Mao and his followers had always been past masters in moulding popular opinions in their favour. In the late 1930s, when Mao was fighting with the Nationalists led by Chiang Kai-shek, he invited Edgar Snow, a well-known American author, to China. Mao left nothing to chance and, as per his biographers Jung Chang and Jon Halliday, “dictated detailed instructions on handling Snow’s visit: ‘Security, secrecy, warmth and red carpet’.” Overwhelmed, Snow in his book, Red Star Over China (1937), created a mythical Mao waging a concerted war against the Japanese and wanting “friendship with America” — a claim that duped many, including in the US Administration.
And one plausible theory suggests that had the Americans not fallen to such a well-orchestrated image makeover, maybe it would have helped Chiang Kai-shek’s forces more resolutely and the fate of China and the world would have been different.

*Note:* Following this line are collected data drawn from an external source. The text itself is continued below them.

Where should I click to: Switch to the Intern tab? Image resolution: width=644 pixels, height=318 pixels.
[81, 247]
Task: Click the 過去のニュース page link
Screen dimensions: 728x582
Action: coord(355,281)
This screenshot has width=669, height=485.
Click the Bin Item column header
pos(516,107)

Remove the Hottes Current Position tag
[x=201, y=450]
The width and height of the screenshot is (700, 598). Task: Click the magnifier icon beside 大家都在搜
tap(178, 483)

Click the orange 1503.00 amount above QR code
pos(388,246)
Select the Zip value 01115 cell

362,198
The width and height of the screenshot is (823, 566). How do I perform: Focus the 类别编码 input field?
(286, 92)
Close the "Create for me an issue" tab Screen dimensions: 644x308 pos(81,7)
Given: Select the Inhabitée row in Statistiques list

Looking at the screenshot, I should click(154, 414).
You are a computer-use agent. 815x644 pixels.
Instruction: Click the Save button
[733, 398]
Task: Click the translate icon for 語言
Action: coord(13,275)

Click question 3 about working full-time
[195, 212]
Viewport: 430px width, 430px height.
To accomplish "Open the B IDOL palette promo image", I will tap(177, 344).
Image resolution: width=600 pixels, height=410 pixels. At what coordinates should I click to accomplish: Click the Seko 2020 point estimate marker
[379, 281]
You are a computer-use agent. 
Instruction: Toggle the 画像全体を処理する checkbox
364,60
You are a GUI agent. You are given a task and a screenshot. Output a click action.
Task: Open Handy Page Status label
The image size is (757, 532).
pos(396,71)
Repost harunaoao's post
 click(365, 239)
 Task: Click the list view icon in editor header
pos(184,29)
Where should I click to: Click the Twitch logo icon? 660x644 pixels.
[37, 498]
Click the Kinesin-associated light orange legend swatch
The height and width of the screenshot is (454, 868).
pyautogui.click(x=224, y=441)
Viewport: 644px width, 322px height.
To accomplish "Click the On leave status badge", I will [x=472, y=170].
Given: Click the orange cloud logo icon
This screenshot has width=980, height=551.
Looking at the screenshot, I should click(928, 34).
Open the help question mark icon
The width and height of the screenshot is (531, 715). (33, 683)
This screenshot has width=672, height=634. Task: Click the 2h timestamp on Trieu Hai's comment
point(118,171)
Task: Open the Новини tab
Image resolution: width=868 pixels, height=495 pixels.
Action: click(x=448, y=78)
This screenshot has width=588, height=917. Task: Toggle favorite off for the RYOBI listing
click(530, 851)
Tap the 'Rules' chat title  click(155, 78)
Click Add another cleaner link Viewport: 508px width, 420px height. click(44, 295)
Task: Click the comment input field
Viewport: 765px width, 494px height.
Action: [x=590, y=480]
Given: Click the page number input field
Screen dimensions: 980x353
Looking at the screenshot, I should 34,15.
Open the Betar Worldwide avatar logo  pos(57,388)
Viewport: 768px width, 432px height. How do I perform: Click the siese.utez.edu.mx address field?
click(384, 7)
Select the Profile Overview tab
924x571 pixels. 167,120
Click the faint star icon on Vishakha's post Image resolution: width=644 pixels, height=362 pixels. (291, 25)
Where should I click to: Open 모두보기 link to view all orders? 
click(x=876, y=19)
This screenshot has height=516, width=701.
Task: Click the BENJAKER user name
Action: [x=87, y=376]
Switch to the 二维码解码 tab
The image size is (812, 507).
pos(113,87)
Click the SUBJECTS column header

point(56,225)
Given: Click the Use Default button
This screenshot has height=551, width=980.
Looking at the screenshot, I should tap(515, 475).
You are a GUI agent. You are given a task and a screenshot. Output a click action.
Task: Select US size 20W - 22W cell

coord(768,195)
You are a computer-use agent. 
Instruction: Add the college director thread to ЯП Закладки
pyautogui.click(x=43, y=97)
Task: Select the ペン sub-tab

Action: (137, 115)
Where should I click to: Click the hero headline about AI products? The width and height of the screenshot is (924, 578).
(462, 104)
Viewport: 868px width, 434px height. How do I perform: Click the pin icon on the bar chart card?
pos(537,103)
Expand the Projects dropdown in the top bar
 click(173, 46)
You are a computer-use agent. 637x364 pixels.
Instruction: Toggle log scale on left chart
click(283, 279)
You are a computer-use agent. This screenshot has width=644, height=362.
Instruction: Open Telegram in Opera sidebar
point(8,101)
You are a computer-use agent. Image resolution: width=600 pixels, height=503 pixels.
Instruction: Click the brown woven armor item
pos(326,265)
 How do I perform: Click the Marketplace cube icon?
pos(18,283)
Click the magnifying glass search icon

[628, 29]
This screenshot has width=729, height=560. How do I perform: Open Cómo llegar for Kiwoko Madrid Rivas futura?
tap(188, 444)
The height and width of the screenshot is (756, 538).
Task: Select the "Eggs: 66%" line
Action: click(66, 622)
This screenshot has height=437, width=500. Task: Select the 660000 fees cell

For the CCP, however, ‘friendship’ does not refer to an intimate personal bond, but a strategic relationship that could be used in the time of need. This was evident with the Edgar Show saga in the early 1960s when Mao, facing global criticism for unleashing man-made famine post Cultural Revolution, invited the American writer to China to salvage his image. The result was Snow’s other book, The Other Side of the River, Red China Today (1962), which claimed that there were no starving people in China, though “isolated instances” of starvation might exist. An estimated 30 million people had died of hunger at that time.
So, as Xi Jinping, who is famously moulding himself on Mao, and Biden virtually meet on Monday, it is not a moment to rejoice. It may be America’s Chamberlain moment. It may be another of the CCP stratagem: One step back, two steps forward. So, what will Xi do? He, in all likelihood, will take a concessionary position. Biden will happily grab that opportunity to take this “victory” home, telling his people how he could snub the Chinese!
In reality, however, nothing changes. If anything, it gives the Chinese the option to choose the timing of the war, if ever. That’s the beauty of communist subterfuge: The loser doesn’t realise it’s over till it’s all over.